La pratique dite de l'extraction des essences ou élixirs (bcud len, pr. Chülen) joue un rôle considérable dans divers cycles et traditions du Bouddhisme Tibétain. Elle est notamment d'une importance plus qu'évidente dans le système de la Grande Perfection (rDzogs chen), ainsi que le montrent la vie et les instructions de plusieurs patriarches de ce système qui sont parvenus au Corps d'Arc-en-ciel ('ja' lus) en combinant cette pratique avec le reste des instructions dzogchen elles-mêmes.
Dans le Dra Thelgyur (sGra thal 'gyur), l'un des plus importants Tantras de la tradition Nyingmapa, le Buddha Vajradhara énumère une liste de sept méthodes consistant dans l'extraction de l'essence: 1. de pierres précieuses, 2. de minéraux réduits en poudre, 3. de légumes, 4. de jus de fruits, 5. de viande, 6. de l'air, et 7. des éléments (eau, feu, etc.). Chacune de ces extractions a un objectif particulier, celui de la première méthode étant par exemple d'atteindre une longévité égale à celle du soleil et de la lune.

**Données**:
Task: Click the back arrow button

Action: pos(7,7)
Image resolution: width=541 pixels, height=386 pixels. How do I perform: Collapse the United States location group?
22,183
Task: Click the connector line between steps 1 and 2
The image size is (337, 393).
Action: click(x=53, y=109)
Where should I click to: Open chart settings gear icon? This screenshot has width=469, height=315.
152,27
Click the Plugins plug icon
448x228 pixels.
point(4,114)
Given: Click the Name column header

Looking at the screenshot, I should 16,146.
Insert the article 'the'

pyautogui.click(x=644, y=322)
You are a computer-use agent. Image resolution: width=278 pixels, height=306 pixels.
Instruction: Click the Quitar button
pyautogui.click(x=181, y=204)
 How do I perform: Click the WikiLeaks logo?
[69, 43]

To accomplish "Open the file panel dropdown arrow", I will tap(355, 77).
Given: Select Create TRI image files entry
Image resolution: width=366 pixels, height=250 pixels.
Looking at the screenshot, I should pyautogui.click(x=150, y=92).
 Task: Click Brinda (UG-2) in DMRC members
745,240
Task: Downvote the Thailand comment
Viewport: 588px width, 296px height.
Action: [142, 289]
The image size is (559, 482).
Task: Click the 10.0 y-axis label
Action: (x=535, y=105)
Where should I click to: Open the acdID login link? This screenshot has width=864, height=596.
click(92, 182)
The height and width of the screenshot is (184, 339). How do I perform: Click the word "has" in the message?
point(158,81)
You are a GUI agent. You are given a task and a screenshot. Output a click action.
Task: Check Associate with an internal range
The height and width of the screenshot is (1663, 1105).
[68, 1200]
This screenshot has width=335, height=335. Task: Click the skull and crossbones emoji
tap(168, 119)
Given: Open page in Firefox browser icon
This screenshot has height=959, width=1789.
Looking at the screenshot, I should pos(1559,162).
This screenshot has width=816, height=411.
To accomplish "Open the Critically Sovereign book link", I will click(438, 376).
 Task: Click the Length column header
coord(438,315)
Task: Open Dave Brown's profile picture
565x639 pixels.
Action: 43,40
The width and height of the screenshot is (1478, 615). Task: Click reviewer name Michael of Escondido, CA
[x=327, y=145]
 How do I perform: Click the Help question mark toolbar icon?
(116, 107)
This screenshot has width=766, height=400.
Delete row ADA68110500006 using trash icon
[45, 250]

**Consigne**:
Recopiez sans rien changer, s'il vous plaît, le passage du texte sur l'extraction des essences compris entre « Dans le Dra » et « de la lune. », ces deux bornes incluses.

**Votre réponse**:
Dans le Dra Thelgyur (sGra thal 'gyur), l'un des plus importants Tantras de la tradition Nyingmapa, le Buddha Vajradhara énumère une liste de sept méthodes consistant dans l'extraction de l'essence: 1. de pierres précieuses, 2. de minéraux réduits en poudre, 3. de légumes, 4. de jus de fruits, 5. de viande, 6. de l'air, et 7. des éléments (eau, feu, etc.). Chacune de ces extractions a un objectif particulier, celui de la première méthode étant par exemple d'atteindre une longévité égale à celle du soleil et de la lune.